Filed under: Articles, Case Studies, Intranets, Latest Features
It was 2001, and we’d picked a terrible time to pivot Step Two from being software developers to pure-play consultants. It was just after the ‘dot-com crash’, and work was thin on the ground.
That year, our first and only new client was John Hunter Hospital, located two hours north of Sydney (Australia). The hospital was part of the public hospital district, which encompassed 15,000 staff across three major hospitals and a pile of other smaller locations.
They had an intranet that they’d been managing as flat HTML, and it actually wasn’t bad. To this day it stands as one of the better managed sites, which was a testament to the intranet team.
The team saw that there were bigger needs to be met, however, and the starting point was to understand staff needs and challenges. We invented our needs analysis methodology, which ultimately became the foundation for the next decade’s worth of work.
What we uncovered sticks with us to this day.

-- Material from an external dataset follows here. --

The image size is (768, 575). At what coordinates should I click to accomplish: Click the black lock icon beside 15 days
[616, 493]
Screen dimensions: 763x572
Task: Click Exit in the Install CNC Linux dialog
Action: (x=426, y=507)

Hospitals are interesting places!
The best part of the engagement was spending time with nurses in wards. They were 110% busy every day, providing the majority of medical services to patients (doctors are wrong in thinking that they’re the most important staff). They wrote down rough notes as they went, and then at the end of the day they typed up details into the three duplicated medical systems that were in use.
At no point in the day did they have access to a PC. Yes, there was a single shared PC in the corner of each ward, but they nurses would get in trouble if they were seen using it (the nursing team leaders saw this as ‘time wasting’).
If there was some important new information, they would (maybe) be told at the beginning of their shift. They would also take home copies of key documents, which they’d read at home after dinner.
Despite these daily challenges and the exhausting pace, I found nurses to be incredibly practical and highly engaged. These were people who knew their job was hard, and they were keen for any improvement that might help them deliver better patient care.
Outside of the hospitals, it was no easier. Physiotherapists and other ‘allied health professionals’ worked out of small clinics. Like the rest of the staff, they had no internet access at work (hard to imagine today!). They talked about stopping off at the local library in order to access the information they needed to do their jobs. They also discussed the challenges of working in isolation, with few opportunities to share ideas or resources with their peers.
Despite these challenges, there was remarkable innovation underway, even in those early days. Alongside our engagement, they were running the ‘Maggie project’, which involved walking a fictional 80-year-old patient (Maggie) through her interactions with the hospital.
Today, we would call this a design thinking project based around personas, with an overall focus on the digital workplace. The results were remarkable right from the outset, slashing the waiting times in intensive care by showing the many inefficiencies that could actually be easily resolved once they became clear.
Fast forward 15+ years…
Since that initial project, we’ve worked with healthcare organisations of all sizes and shapes, across Australia and beyond.
Our clients have included:
What’s changed (and what hasn’t!)
Staff now have access to the internet (phew!), but mobile access is now the frontline of the digital workplace in hospitals. Few staff have been given mobile devices, intranets aren’t yet mobile-enabled, and wi-fi coverage in hospitals is patchy.
It’s clear that the future of medical care will be digital, with staff using devices that provide an electronic patient record plus supporting AI-guided advice. The challenge (and opportunity) is to work out how to get there as quickly as possible, during this time of transition.
Nurses remain as — or more! — busy. While their focus remains on patient care, it’s clear that they are also information workers. Their challenge is to keep up to date on changing procedures and new equipment, despite incredibly busy days and limited digital access.
To understand and address these needs, proper field research remains vital. This enables project teams to uncover the realities of how staff work, and to look for alignment with organisational priorities.
Over the next decade, we’re expecting to see seismic changes in the healthcare sector, and this will be reflected in how staff do their work. We look forward to spending more time in hospital wards and healthcare clinics, putting staff needs first and helping organisations through their digital transformation journey.